Fifth Sunday in Lent – April 6


  • Psalm 23
  • 1 Samuel 16:1-13
  • Ephesians 5:8-14
John 9:1-14

Can These Bones Live? – Ezekiel 37:1-14

Dem bones, dem bones, dem dry bones…
Dem bones, dem bones, dem dry bones…
Now hear the word of the Lord – 


The hip bone’s connected to the leg bone…
The leg bone’s connected to the knee bone…
The knee bone’s connected to the shin bone – 
Now hear the word of the Lord!

door-bell-P1010854I don’t know if Ezekiel prophesied in Iraqi exile about Jerusalem’s follies, or in Israel, but for 36 chapters, he fulminates doom and gloom, opposing glib nationalistic optimism.  Then he gives us a vision: imagine a valley of dry bones in a desert valley. Can these bones live? God knows. This is not a problem to be solved by us!
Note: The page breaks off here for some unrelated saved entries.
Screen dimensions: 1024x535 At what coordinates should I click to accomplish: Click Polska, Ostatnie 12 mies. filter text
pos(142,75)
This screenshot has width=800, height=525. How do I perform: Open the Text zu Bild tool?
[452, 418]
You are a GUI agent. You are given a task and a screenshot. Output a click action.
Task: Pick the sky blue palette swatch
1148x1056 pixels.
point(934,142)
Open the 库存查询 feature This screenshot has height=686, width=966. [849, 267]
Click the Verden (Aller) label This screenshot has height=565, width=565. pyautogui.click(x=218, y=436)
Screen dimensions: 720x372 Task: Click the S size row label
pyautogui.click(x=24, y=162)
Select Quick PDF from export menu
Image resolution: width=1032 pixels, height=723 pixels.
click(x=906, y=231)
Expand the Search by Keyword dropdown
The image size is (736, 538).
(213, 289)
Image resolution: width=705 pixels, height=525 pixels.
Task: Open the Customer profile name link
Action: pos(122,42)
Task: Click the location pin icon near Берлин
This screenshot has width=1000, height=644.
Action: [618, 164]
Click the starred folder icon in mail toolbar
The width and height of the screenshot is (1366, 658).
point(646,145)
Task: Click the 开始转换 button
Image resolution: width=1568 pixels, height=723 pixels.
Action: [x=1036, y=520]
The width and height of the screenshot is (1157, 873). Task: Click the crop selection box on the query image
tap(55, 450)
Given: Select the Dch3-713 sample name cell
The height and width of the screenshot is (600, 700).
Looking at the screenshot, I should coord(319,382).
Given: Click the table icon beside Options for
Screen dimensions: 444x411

Charles Taylor’s ‘A Secular Age’ visits the ‘Darwin refuted the bible’ script, and concludes that ‘one moral vision trumped another’. Taylor’s distinguishes between ‘closed or open immanent frames’. Religion (the root of the word is related to ‘ligament’) connects things, with open frames that imagine greater connections than mere data.

That’s neither orthopaedic naiveté nor anatomical ignorance. If you just want to fix your aching bones of lament and grief and despair, you will not find hope big enough to face mortality, just wishes to delay it. Ezekiel is answering a different question, with a different answer, in a vision of a valley of dry bones.  Can these bones live? God knows!

Spend some time re-imagining his vision today, of hope and purpose and meaning in a disenchanted universe of secular ‘closed immanent frames’. Let the sound tracks play in your mind: Peggy Lee singing ‘Is that all there is?’, or Nilsson ‘Me and My Arrow’: what’s the point?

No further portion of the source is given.